[Dataset excerpts]

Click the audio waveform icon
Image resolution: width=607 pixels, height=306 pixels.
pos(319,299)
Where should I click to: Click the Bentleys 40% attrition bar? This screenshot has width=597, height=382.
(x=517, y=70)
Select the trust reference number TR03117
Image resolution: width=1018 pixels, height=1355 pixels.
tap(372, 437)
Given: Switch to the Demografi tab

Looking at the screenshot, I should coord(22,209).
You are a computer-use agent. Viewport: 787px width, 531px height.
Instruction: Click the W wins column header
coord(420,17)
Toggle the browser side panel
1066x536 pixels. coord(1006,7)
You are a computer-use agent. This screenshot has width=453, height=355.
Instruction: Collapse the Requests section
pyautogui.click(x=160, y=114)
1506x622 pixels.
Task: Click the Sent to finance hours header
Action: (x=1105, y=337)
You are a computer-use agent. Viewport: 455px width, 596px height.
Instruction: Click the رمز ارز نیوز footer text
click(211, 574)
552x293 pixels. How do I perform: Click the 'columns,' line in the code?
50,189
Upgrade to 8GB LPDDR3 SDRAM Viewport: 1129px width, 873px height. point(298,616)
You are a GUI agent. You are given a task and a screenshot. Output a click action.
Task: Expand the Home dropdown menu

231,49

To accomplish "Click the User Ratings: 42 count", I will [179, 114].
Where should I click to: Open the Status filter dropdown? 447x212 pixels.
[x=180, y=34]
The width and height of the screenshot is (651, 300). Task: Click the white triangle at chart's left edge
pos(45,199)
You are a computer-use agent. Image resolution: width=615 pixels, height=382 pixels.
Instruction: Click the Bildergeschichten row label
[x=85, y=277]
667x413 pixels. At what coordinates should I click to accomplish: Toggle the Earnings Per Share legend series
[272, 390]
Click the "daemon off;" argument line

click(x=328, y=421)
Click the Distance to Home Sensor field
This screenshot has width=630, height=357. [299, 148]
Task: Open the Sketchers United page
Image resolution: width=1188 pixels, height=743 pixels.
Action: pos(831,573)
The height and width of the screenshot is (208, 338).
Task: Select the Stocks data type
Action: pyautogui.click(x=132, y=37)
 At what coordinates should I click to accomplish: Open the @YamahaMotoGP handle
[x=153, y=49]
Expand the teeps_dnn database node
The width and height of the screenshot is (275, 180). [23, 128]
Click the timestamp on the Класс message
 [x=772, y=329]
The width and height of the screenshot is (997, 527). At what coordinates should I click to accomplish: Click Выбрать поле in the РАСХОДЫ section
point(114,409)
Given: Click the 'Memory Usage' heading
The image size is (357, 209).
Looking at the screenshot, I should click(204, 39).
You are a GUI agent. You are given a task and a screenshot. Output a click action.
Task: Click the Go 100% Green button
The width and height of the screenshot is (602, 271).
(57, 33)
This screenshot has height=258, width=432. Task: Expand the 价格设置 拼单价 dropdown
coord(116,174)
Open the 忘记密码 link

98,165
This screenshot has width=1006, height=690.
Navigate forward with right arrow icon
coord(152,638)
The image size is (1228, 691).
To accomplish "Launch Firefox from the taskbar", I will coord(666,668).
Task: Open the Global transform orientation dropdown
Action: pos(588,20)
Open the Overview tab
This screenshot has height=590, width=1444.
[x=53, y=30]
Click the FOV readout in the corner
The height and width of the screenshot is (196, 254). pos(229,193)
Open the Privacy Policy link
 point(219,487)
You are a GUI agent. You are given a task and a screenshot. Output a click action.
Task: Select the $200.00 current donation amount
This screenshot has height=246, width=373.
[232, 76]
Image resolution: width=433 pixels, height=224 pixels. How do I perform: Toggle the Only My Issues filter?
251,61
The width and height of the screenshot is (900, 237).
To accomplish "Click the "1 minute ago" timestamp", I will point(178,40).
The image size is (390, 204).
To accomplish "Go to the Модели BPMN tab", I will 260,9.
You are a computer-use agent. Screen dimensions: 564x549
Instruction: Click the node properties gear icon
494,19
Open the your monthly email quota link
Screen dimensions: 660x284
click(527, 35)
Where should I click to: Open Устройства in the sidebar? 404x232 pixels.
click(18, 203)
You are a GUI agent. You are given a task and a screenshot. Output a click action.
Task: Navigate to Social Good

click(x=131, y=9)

PROBLEM REQUIREMENTS: Reproduce only the lines above spanning from the line containing "Instruction: Click the رمز" through the line containing "Given: Click the 'Memory Usage' heading", word for word.

ANSWER TO THE PROBLEM:
Instruction: Click the رمز ارز نیوز footer text
click(211, 574)
552x293 pixels. How do I perform: Click the 'columns,' line in the code?
50,189
Upgrade to 8GB LPDDR3 SDRAM Viewport: 1129px width, 873px height. point(298,616)
You are a GUI agent. You are given a task and a screenshot. Output a click action.
Task: Expand the Home dropdown menu

231,49

To accomplish "Click the User Ratings: 42 count", I will [179, 114].
Where should I click to: Open the Status filter dropdown? 447x212 pixels.
[x=180, y=34]
The width and height of the screenshot is (651, 300). Task: Click the white triangle at chart's left edge
pos(45,199)
You are a computer-use agent. Image resolution: width=615 pixels, height=382 pixels.
Instruction: Click the Bildergeschichten row label
[x=85, y=277]
667x413 pixels. At what coordinates should I click to accomplish: Toggle the Earnings Per Share legend series
[272, 390]
Click the "daemon off;" argument line

click(x=328, y=421)
Click the Distance to Home Sensor field
This screenshot has width=630, height=357. [299, 148]
Task: Open the Sketchers United page
Image resolution: width=1188 pixels, height=743 pixels.
Action: pos(831,573)
The height and width of the screenshot is (208, 338).
Task: Select the Stocks data type
Action: pyautogui.click(x=132, y=37)
 At what coordinates should I click to accomplish: Open the @YamahaMotoGP handle
[x=153, y=49]
Expand the teeps_dnn database node
The width and height of the screenshot is (275, 180). [23, 128]
Click the timestamp on the Класс message
 [x=772, y=329]
The width and height of the screenshot is (997, 527). At what coordinates should I click to accomplish: Click Выбрать поле in the РАСХОДЫ section
point(114,409)
Given: Click the 'Memory Usage' heading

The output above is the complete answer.